Sen. Elizabeth Warren and Washington Gov. Jay Inslee. Photos: Bastiaan Slabbers/NurPhoto and Scott Olson via Getty Images

We know 2020 Democrats are debating how to tackle climate change — but now there's growing pressure to have them do it on the actual debate stage.

Driving the news: 3 Democratic senators on Thursday wrote to NBC, host of the first primary debate in late June, urging them to devote a "significant" amount of time to climate.

  • "There are many ways to address the climate crisis, and voters want to know what policies each candidate supports," Sens. Brian Schatz, Sheldon Whitehouse and Martin Heinrich wrote.
  • The letter cites polls showing high primary voter interest.
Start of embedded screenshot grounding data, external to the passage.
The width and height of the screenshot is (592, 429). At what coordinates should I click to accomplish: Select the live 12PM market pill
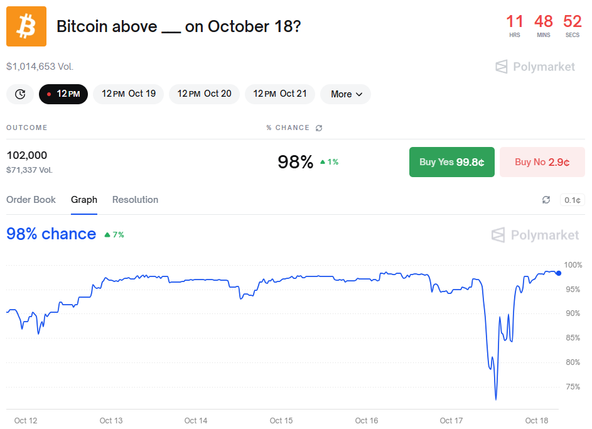[63, 94]
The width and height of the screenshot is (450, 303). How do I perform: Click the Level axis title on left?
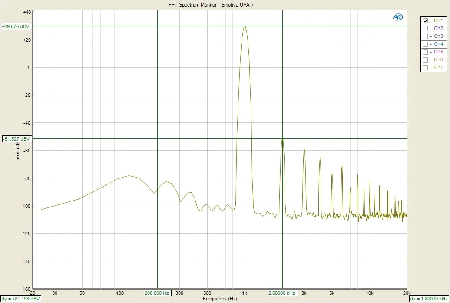[x=18, y=152]
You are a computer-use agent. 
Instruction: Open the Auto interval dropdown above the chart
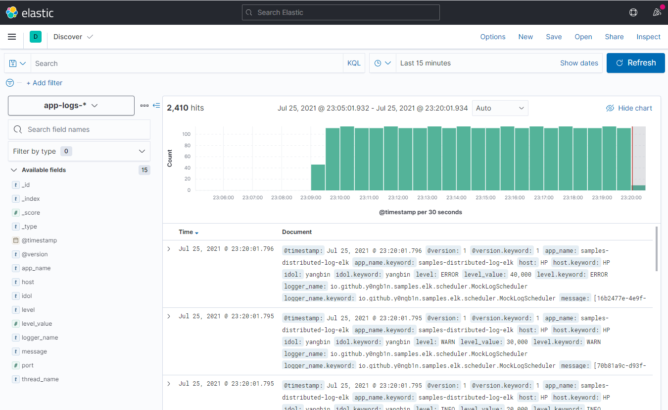click(x=500, y=108)
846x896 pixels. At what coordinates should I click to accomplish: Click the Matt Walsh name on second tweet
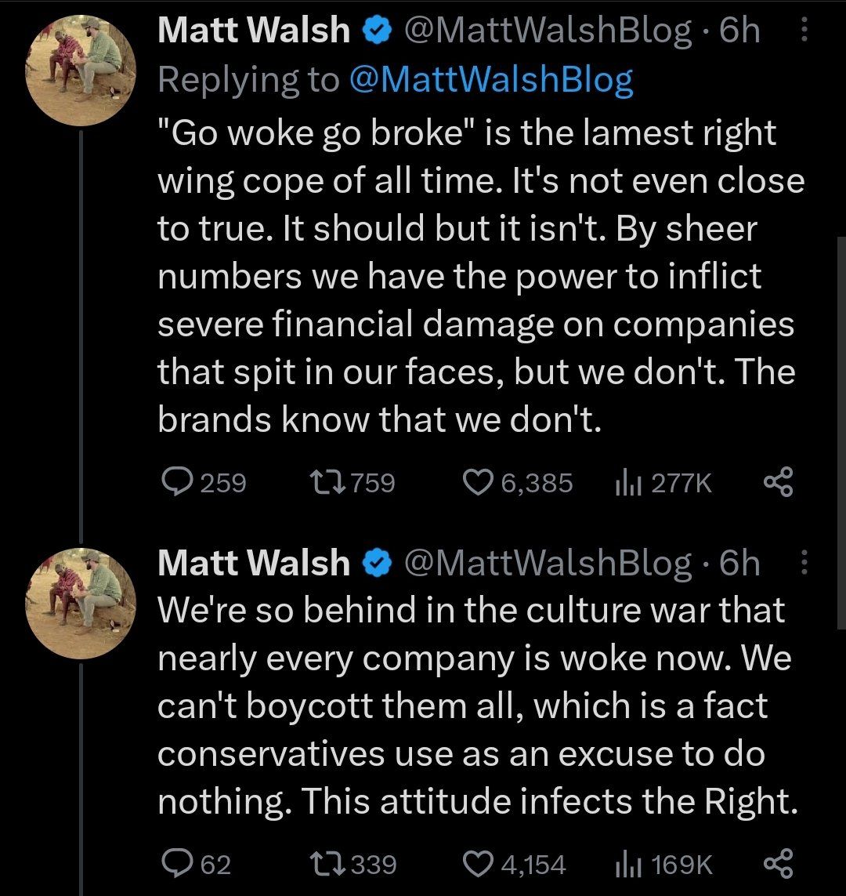pos(253,563)
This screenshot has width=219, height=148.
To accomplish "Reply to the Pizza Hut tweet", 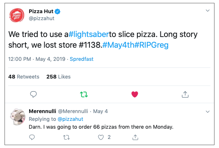I will click(x=33, y=94).
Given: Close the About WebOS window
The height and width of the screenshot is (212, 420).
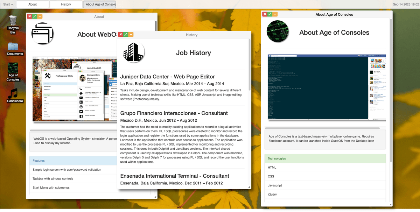Looking at the screenshot, I should (29, 16).
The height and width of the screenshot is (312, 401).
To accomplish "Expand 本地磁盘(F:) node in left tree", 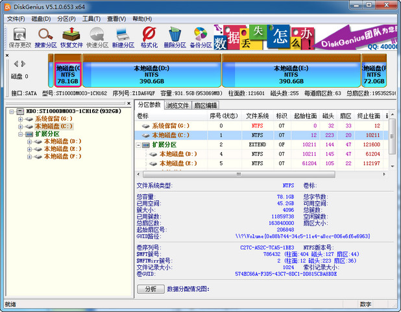I will click(x=30, y=155).
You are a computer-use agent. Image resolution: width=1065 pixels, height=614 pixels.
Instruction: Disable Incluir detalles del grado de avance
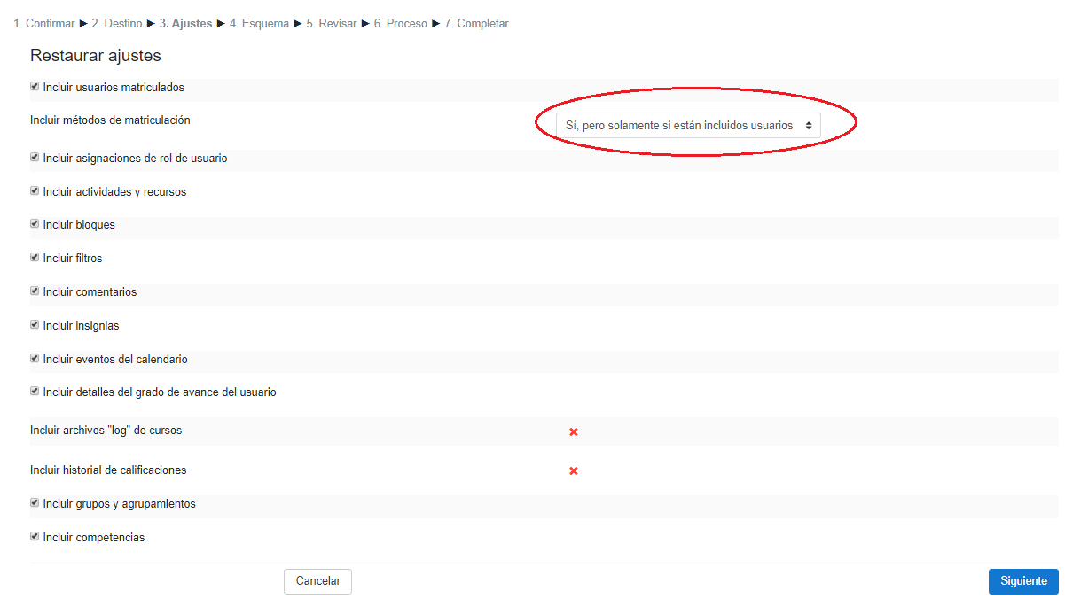click(x=35, y=391)
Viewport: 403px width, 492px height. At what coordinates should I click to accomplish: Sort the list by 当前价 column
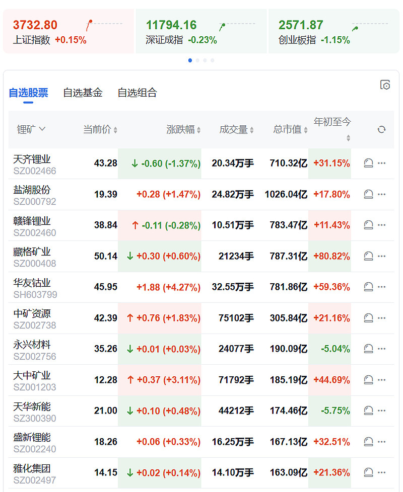coord(100,129)
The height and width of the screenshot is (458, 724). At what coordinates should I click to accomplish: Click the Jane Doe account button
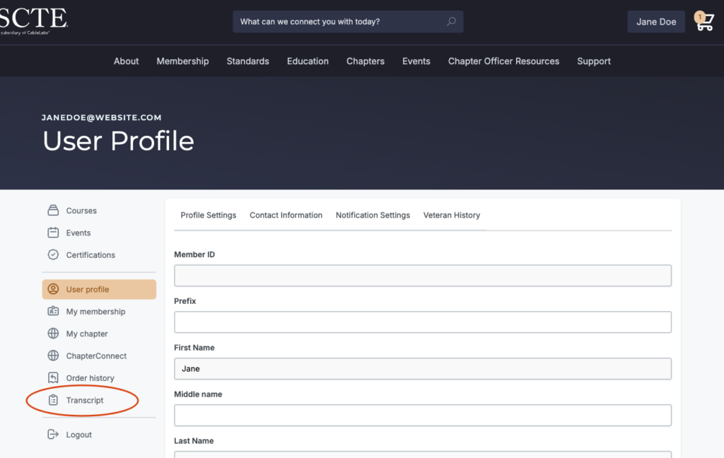(656, 22)
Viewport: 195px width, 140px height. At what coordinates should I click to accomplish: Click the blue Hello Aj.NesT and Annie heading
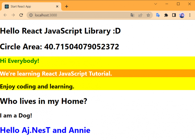coord(45,130)
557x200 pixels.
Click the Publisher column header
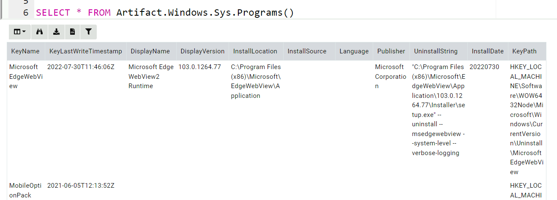point(391,51)
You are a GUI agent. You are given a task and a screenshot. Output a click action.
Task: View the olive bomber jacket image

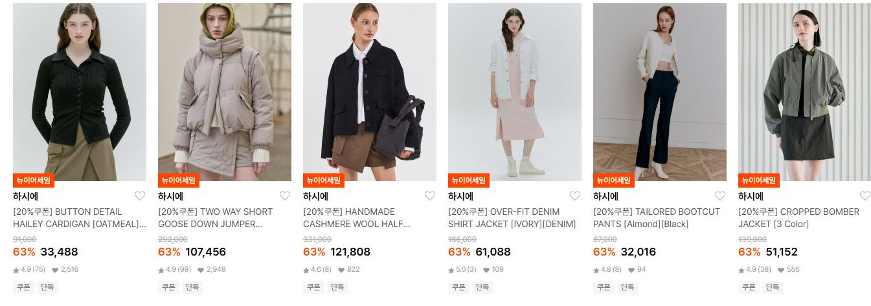804,92

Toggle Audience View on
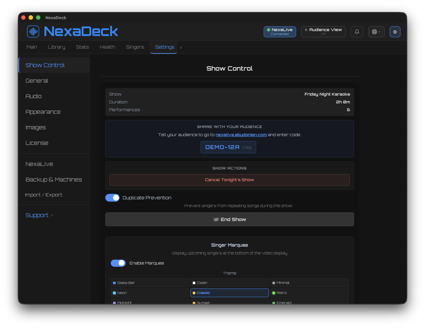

Our thought bubble: NBC did not provide comment. And I don't really expect the network to say, "Sure, no problem, we'll let 3 senators dictate how we run our debate."

  • Yes, but: I think NBC is likely to include questions on the topic. And I bet we will see more than just glancing discussion in other debates too, a turnaround from past elections when it was largely absent.

The intrigue: 2020 hopeful Washington Gov. Jay Inslee is pushing the Democratic National Committee to set up a debate focused solely on climate. Sen. Elizabeth Warren backs the idea of a climate debate too, but the DNC has not endorsed it.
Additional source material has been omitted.